GREEN-fingered Scots are being warned about an increase in garden slugs – after wet weather conditions have created an explosion of the slimy pests.
Experts say slug numbers are likely to double in the next year, as soggy weather conditions in Scotland have produced perfect breeding conditions for the garden foe.
Fruit and vegetable farmers have also warned of crop shortages and price rises caused by growing numbers of slugs, who munch through plants and cause damage to soft fruits.
Slugs are set to double in numbers in the next year.
The combination of a mild, frost-free winter and a rain-sodden spring are thought to have created ideal conditions for the slimy creatures living in Scotland.
B&Q, the UK’s biggest garden retailer, has seen a 44 per cent rise in sales of slug pellets in recent weeks.
B&Q’s Scottish stores said sales had more than doubled this year.
The Royal Botanic Garden in Edinburgh has not escaped the devastation caused by slugs.
Nursery supervisor Peter Brownless said: “Slugs have been particularly prevalent this year.
“We have all different types of environment at the gardens and have a slug that fits every one of those. The big grey ones live in the rock garden and are eating the alpines.
“Our dahlias have been well chewed and the tulips outside the palm house got badly attacked. Our hostas and delphiniums have been quite well eaten.

**Records:**
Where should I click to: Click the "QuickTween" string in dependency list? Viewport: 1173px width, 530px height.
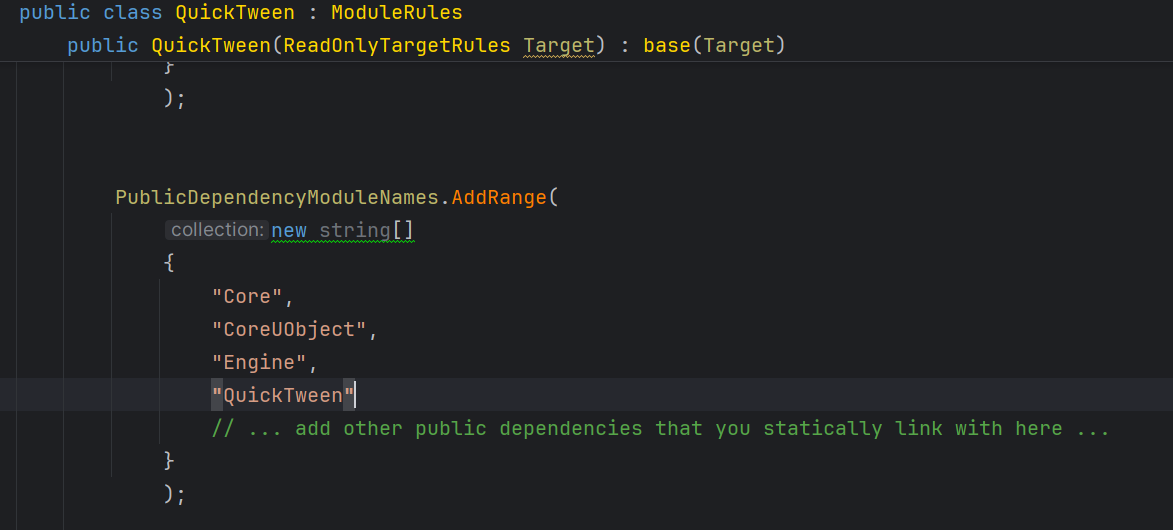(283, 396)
---
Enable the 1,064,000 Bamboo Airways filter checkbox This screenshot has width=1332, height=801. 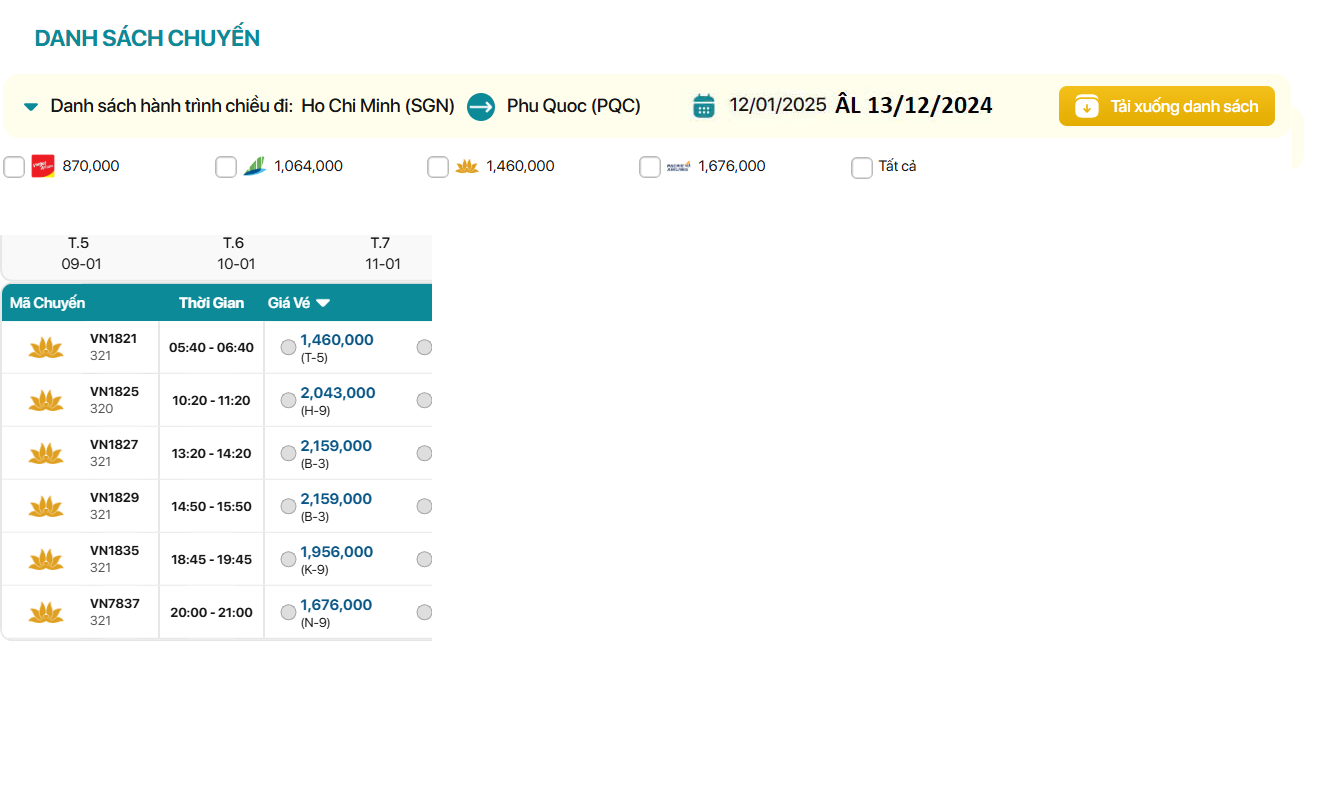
---
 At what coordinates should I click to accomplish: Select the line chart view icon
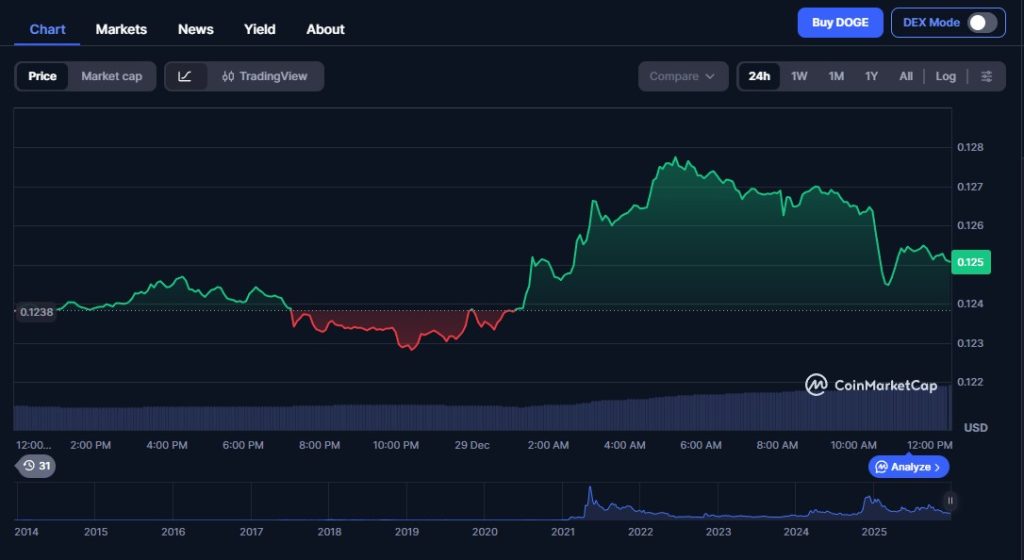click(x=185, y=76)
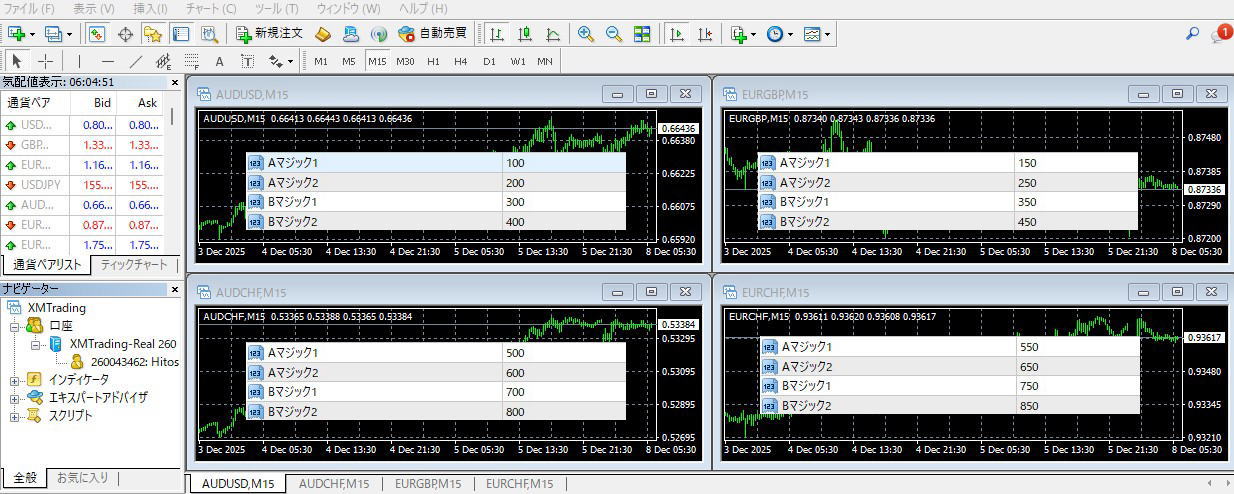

**Exercise details:**
In two sentences, summarize the text about slugs in Scotland at the top of the page.

**Written answer:**
Experts warn that slug numbers in Scotland are likely to double in the next year because a mild, frost-free winter and a rain-sodden spring created ideal breeding conditions, and fruit and vegetable farmers fear crop shortages and price rises. B&Q has seen a 44 percent rise in slug pellet sales, with sales in its Scottish stores more than doubling this year, and at the Royal Botanic Garden in Edinburgh slugs have attacked alpines, dahlias, tulips, hostas and delphiniums.